Il n’était que temps de s’y réconcilier.

Et je peux en témoigner, pendant presque six ans, le travail principal, en dehors de réflexions très ouvertes sur l’art des jardins, en échange avec la ville de Lausanne, ou lors de conférences à l’Aubette, voire dans un échange avec les jardins japonais, a été un apprentissage du vivre et travailler ensemble.

Jardin des Deux Rives. Cliché MTP.

Partager la mémoire. Puis partager les responsabilités. Puis monter un projet en commun, un appel à propositions. Puis gérer de nouveaux conflits amenés par le changement de municipalité côté français. Sans oublier que parfois, au sein même de la municipalité socialiste, le travail de mémoire entrepris avec la population de Strasbourg, surtout dans les quartiers déshérités n’a pas été pris à sa vraie valeur.

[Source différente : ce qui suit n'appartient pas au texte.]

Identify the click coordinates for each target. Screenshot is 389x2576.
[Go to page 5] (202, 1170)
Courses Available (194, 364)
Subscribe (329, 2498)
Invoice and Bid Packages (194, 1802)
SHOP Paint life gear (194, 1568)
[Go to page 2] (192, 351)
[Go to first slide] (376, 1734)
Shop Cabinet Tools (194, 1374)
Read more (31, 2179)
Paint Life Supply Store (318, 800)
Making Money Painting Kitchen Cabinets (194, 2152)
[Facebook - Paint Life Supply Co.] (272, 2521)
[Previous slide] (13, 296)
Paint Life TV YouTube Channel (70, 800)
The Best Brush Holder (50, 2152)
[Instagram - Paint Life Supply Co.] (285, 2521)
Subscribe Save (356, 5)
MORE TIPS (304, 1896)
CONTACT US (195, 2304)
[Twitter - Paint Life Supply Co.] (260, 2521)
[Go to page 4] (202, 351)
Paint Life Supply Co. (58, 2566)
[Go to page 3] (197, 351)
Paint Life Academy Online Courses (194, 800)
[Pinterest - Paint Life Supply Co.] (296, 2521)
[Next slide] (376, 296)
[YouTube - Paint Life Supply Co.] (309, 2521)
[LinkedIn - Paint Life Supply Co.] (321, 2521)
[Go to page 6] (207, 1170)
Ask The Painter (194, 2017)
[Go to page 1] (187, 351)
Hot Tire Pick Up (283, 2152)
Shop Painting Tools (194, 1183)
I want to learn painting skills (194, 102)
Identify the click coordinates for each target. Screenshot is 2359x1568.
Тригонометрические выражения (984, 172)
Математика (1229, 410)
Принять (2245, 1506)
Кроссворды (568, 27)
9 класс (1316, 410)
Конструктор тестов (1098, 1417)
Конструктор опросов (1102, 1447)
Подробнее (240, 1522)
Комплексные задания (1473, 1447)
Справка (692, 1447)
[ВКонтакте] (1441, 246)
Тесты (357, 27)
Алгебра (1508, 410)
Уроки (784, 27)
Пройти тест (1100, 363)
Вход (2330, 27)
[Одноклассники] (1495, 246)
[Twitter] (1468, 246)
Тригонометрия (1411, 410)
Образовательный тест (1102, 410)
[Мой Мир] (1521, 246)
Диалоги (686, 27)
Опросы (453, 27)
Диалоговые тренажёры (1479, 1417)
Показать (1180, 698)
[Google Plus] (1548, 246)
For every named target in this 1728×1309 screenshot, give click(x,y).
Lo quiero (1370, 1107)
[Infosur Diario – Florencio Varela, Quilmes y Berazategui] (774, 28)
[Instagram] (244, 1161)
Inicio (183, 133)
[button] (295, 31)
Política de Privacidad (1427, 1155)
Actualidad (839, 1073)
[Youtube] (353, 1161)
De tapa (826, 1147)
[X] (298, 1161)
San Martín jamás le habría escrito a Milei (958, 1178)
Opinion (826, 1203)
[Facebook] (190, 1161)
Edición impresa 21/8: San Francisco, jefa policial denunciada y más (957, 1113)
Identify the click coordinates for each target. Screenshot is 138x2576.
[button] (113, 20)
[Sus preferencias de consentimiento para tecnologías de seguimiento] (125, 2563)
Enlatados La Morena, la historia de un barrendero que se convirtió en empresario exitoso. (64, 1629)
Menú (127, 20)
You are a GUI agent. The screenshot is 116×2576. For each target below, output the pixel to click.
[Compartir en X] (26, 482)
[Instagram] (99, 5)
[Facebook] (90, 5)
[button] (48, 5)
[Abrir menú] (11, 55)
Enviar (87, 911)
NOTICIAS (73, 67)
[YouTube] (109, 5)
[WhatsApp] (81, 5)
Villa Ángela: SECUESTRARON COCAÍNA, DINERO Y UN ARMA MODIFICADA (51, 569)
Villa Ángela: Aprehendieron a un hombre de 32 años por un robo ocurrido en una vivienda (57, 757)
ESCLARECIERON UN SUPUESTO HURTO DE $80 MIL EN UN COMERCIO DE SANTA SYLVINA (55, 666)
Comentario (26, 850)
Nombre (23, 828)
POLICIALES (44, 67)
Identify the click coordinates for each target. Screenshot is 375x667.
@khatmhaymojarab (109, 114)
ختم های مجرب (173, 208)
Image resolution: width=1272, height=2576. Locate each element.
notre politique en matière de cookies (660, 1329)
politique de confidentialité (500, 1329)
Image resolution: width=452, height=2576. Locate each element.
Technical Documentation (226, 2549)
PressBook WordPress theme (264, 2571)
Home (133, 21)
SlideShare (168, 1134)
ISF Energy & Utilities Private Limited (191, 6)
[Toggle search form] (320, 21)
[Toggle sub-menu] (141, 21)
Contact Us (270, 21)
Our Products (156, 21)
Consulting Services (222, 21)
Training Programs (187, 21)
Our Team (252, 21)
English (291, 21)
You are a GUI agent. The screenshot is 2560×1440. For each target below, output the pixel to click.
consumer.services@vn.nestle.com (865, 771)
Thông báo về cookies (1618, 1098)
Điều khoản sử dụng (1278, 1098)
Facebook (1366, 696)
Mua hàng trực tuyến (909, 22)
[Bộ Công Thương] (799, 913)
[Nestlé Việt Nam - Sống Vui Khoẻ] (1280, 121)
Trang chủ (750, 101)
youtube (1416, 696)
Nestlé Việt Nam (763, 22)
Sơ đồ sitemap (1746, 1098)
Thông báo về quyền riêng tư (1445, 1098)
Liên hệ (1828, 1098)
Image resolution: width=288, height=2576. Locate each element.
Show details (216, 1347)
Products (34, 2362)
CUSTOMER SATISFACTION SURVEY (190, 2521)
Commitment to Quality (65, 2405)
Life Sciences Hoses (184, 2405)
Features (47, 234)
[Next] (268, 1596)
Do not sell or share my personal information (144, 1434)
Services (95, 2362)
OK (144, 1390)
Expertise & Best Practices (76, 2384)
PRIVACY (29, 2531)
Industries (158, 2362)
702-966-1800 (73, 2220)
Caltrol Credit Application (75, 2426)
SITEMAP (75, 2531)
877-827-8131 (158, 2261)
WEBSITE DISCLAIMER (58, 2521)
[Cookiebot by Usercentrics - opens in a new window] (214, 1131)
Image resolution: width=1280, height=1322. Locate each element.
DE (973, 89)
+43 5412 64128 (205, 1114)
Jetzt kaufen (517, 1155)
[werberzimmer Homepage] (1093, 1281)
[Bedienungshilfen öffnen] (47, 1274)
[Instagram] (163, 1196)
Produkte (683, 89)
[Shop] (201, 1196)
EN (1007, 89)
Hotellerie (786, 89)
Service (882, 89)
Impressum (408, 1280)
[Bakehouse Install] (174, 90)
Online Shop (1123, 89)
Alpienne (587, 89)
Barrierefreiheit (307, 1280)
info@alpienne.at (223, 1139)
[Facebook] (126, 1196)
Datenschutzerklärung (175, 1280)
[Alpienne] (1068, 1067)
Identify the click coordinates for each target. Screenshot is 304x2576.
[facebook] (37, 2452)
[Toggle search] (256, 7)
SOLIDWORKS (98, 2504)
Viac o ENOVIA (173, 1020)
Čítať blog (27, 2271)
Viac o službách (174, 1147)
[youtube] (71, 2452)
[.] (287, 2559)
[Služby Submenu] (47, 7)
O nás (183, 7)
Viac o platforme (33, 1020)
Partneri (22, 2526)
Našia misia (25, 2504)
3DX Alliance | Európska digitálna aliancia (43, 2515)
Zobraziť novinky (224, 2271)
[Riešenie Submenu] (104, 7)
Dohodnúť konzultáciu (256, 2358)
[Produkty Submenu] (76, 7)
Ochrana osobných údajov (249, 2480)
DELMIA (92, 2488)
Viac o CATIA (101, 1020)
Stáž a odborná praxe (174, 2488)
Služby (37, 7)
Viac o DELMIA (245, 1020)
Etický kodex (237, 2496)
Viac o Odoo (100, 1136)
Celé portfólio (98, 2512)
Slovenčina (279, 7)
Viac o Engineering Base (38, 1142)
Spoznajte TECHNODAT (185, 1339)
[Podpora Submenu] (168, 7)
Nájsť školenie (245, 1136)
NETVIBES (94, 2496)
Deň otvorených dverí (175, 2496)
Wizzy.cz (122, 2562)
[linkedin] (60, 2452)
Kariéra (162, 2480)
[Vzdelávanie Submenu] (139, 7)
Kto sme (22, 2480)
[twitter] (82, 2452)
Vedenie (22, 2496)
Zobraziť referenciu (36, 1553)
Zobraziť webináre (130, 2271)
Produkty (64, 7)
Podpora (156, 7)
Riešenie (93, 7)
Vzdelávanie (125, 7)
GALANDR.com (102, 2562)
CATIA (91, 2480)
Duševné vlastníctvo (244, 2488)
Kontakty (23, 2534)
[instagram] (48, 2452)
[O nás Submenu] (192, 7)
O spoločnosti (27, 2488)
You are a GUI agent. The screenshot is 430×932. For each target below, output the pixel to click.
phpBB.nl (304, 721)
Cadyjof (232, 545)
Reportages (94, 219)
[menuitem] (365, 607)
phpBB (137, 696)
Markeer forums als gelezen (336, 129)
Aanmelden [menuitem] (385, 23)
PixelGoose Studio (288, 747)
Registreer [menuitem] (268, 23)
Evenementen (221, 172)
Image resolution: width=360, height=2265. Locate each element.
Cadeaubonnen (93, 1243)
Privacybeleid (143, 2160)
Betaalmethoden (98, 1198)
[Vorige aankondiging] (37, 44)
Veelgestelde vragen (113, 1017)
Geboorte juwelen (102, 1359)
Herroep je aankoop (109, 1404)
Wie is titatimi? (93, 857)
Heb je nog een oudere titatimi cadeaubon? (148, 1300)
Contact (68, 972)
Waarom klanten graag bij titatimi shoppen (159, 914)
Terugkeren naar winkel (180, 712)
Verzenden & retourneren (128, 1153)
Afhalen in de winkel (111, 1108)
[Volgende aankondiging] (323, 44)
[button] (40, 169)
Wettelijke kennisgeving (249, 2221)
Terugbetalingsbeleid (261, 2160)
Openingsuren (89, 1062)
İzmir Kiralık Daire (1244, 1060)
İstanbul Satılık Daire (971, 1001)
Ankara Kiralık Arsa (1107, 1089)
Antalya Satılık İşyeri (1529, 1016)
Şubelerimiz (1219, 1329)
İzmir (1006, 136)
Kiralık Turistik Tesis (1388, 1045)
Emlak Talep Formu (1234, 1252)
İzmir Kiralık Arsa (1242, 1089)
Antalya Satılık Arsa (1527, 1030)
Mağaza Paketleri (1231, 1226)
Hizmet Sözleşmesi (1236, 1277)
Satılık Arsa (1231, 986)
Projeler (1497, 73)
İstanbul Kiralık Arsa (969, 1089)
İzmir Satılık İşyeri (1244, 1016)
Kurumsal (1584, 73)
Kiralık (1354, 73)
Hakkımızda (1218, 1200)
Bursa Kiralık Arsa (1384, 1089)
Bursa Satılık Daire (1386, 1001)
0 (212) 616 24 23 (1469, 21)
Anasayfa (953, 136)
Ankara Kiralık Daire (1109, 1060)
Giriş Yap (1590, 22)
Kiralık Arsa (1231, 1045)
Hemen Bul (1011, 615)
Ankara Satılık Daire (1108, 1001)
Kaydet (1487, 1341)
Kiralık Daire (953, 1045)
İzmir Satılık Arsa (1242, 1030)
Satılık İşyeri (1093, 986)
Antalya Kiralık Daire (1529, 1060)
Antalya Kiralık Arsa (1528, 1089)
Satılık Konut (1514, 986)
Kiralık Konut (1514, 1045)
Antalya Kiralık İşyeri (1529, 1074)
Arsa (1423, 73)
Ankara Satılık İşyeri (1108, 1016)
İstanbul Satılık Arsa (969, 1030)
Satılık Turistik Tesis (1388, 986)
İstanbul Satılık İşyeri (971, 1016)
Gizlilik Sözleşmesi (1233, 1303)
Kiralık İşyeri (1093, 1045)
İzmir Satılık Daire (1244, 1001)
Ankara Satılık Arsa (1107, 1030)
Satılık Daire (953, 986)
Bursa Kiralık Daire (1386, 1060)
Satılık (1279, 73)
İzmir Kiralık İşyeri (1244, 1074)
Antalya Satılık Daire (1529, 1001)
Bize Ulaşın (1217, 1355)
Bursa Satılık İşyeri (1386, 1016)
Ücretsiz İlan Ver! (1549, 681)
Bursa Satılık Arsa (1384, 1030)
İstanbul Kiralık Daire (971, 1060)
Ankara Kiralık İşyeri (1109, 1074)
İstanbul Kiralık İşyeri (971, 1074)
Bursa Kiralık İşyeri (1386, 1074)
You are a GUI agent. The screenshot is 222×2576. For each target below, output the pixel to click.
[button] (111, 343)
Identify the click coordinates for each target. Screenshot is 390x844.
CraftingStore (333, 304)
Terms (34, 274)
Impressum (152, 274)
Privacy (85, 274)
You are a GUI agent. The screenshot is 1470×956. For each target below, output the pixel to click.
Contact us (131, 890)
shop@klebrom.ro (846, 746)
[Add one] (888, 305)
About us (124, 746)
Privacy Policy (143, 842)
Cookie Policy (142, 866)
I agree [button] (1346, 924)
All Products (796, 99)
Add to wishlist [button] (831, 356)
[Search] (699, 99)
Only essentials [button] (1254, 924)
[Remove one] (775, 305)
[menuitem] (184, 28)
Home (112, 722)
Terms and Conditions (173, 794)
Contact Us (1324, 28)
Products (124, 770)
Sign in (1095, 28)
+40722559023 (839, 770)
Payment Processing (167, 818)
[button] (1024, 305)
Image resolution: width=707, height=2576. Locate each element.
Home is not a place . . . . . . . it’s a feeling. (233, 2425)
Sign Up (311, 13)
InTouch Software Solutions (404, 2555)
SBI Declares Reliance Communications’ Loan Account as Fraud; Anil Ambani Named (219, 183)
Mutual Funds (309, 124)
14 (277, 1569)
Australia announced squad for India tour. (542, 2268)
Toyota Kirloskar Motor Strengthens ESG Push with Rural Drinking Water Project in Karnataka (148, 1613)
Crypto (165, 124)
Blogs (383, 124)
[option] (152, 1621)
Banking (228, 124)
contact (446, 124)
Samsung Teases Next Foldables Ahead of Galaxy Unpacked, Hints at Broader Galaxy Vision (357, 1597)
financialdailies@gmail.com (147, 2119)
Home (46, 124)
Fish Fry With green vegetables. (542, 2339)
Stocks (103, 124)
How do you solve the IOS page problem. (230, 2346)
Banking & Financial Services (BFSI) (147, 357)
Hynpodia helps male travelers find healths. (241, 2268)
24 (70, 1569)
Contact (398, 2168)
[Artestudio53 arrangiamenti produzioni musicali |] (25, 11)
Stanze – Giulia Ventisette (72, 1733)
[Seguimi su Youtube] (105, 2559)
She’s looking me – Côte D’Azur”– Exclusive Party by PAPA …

Mais la politique locale, disons même la démocratie, sont à ce prix.

Cliché MTP.

De l’autre côté il y a la mémoire d’une peur.  Dans le beau livre consacré au projet, Richard Kleinschmager écrit :

« Je ne me suis jamais approché de la frontière sur le Rhin sans une légère appréhension que je me suis longtemps refusé d’expliciter. Ce faisant, j’ai conscience d’avoir préservé une source d’inquiétude qui touche à une part enfouie de moi-même et que j’ai alimenté, jusqu’à ce jour, du silence que je me suis imposé à ce sujet. » 

Freddy Raphaël ajoute : 

« Nous sommes de la génération, au lendemain de la seconde guerre mondiale, qui n’a pu se résigner à franchir le pont reliant Strasbourg à Kehl. La silhouette des douaniers coiffés d’un képi martial, arborant une longue cape vert-olive, la question lancinante, qui nous taraudait « Qu’ont-ils fait, eux, alors que nous étions un gibier traqué ? », nous interdisaient d’en faire une démarche banale, insouciante. »  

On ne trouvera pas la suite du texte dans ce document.